___ Records to use ___

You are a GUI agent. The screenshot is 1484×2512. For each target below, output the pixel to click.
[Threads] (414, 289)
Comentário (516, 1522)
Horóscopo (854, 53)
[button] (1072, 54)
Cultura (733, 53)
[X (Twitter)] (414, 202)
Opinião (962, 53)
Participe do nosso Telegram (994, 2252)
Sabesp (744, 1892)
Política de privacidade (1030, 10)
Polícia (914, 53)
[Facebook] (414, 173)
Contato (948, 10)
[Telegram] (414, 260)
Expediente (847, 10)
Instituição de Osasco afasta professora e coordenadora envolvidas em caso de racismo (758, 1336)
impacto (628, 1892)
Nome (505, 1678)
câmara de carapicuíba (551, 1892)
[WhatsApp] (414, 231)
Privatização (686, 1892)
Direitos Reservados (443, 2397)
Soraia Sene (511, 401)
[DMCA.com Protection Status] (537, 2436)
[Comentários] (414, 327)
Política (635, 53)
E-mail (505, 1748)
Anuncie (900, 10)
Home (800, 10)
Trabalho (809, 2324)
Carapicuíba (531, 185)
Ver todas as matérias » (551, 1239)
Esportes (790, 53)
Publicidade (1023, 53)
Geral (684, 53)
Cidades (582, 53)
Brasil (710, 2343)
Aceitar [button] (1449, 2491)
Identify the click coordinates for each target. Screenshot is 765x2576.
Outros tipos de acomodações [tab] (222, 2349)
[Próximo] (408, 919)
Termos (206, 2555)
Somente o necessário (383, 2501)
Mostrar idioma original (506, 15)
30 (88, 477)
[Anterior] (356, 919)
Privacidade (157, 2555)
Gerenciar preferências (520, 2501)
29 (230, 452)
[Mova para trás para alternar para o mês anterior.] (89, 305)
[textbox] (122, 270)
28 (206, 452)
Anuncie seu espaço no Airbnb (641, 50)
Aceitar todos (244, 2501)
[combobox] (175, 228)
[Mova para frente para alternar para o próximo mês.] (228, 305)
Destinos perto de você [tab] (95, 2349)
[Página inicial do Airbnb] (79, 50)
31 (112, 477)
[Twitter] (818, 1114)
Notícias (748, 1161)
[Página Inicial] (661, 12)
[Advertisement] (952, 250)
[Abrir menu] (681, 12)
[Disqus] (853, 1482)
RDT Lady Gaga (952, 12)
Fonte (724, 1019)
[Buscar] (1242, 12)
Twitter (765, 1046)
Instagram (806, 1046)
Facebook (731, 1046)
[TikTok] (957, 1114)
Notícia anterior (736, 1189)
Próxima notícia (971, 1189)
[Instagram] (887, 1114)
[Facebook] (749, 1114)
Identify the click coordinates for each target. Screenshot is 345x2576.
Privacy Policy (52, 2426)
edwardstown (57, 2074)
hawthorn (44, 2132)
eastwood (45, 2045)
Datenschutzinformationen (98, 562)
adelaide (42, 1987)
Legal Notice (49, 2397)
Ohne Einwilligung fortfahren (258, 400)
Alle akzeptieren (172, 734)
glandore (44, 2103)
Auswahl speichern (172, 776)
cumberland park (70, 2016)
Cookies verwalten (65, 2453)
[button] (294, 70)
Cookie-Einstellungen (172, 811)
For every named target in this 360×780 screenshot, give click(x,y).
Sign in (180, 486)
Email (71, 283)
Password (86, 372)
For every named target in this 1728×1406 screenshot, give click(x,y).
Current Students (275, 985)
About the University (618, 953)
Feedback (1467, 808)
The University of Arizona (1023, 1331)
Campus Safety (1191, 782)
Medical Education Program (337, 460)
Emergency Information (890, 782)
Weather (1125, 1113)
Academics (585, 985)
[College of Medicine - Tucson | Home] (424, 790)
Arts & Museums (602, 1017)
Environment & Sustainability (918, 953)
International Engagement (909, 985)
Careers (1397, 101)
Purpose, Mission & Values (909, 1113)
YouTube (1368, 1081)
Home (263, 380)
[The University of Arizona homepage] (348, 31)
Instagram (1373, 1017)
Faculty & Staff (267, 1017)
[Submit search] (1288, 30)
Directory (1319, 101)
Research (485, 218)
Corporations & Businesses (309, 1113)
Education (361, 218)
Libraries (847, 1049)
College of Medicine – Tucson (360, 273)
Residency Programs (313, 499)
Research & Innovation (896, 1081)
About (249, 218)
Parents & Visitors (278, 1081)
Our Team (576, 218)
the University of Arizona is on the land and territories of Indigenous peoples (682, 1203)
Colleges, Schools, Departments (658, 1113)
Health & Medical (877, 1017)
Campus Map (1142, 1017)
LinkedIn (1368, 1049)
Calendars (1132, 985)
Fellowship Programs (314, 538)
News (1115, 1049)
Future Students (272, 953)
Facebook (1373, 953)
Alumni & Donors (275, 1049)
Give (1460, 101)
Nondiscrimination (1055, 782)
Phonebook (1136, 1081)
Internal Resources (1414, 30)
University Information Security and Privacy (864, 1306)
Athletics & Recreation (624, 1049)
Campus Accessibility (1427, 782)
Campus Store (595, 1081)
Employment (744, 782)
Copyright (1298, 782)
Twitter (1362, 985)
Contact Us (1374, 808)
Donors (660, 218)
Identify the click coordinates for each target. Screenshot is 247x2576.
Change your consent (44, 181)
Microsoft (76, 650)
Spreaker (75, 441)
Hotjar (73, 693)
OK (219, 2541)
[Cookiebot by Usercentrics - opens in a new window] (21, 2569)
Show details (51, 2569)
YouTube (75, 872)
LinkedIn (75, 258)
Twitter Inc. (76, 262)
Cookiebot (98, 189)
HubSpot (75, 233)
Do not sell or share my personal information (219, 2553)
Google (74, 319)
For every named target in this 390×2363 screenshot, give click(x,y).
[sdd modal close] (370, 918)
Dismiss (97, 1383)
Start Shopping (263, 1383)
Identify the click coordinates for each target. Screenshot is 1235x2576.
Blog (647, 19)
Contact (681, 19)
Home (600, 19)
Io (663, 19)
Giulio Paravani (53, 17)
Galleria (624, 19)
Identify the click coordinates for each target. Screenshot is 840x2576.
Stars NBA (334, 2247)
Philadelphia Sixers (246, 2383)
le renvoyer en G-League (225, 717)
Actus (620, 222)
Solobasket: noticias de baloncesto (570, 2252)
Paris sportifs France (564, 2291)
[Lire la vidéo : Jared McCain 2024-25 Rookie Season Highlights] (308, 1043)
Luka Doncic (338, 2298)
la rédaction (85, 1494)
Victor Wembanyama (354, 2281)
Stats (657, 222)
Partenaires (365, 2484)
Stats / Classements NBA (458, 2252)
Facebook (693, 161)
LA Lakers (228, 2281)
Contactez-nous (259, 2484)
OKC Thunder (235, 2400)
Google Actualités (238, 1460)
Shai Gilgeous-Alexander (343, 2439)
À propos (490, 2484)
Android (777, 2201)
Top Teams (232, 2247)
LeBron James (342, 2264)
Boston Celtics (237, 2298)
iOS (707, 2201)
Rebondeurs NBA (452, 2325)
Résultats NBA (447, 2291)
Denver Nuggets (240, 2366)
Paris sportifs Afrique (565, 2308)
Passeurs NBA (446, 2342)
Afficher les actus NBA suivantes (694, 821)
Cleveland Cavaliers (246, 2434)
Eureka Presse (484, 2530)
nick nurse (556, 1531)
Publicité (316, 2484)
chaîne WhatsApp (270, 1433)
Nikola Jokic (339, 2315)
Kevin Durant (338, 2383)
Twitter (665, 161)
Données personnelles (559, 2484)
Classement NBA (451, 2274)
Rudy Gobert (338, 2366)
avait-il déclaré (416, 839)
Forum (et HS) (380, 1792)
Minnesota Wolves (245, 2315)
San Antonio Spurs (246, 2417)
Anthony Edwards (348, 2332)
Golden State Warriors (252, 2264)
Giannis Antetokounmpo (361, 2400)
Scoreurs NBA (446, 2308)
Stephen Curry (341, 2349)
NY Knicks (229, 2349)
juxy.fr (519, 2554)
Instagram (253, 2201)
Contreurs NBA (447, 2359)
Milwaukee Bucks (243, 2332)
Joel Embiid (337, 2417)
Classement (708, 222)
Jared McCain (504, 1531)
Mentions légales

___

> [Exercise directions]:
An exact copy of the lines above, from the one containing "LinkedIn (75, 258)" through the one containing "San Antonio Spurs (246, 2417)", is the whole of the answer.

> [Solution for this exercise]:
LinkedIn (75, 258)
Twitter Inc. (76, 262)
Cookiebot (98, 189)
HubSpot (75, 233)
Do not sell or share my personal information (219, 2553)
Google (74, 319)
For every named target in this 390×2363 screenshot, give click(x,y).
[sdd modal close] (370, 918)
Dismiss (97, 1383)
Start Shopping (263, 1383)
Identify the click coordinates for each target. Screenshot is 1235x2576.
Blog (647, 19)
Contact (681, 19)
Home (600, 19)
Io (663, 19)
Giulio Paravani (53, 17)
Galleria (624, 19)
Identify the click coordinates for each target. Screenshot is 840x2576.
Stars NBA (334, 2247)
Philadelphia Sixers (246, 2383)
le renvoyer en G-League (225, 717)
Actus (620, 222)
Solobasket: noticias de baloncesto (570, 2252)
Paris sportifs France (564, 2291)
[Lire la vidéo : Jared McCain 2024-25 Rookie Season Highlights] (308, 1043)
Luka Doncic (338, 2298)
la rédaction (85, 1494)
Victor Wembanyama (354, 2281)
Stats (657, 222)
Partenaires (365, 2484)
Stats / Classements NBA (458, 2252)
Facebook (693, 161)
LA Lakers (228, 2281)
Contactez-nous (259, 2484)
OKC Thunder (235, 2400)
Google Actualités (238, 1460)
Shai Gilgeous-Alexander (343, 2439)
À propos (490, 2484)
Android (777, 2201)
Top Teams (232, 2247)
LeBron James (342, 2264)
Boston Celtics (237, 2298)
iOS (707, 2201)
Rebondeurs NBA (452, 2325)
Résultats NBA (447, 2291)
Denver Nuggets (240, 2366)
Paris sportifs Afrique (565, 2308)
Passeurs NBA (446, 2342)
Afficher les actus NBA suivantes (694, 821)
Cleveland Cavaliers (246, 2434)
Eureka Presse (484, 2530)
nick nurse (556, 1531)
Publicité (316, 2484)
chaîne WhatsApp (270, 1433)
Nikola Jokic (339, 2315)
Kevin Durant (338, 2383)
Twitter (665, 161)
Données personnelles (559, 2484)
Classement NBA (451, 2274)
Rudy Gobert (338, 2366)
avait-il déclaré (416, 839)
Forum (et HS) (380, 1792)
Minnesota Wolves (245, 2315)
San Antonio Spurs (246, 2417)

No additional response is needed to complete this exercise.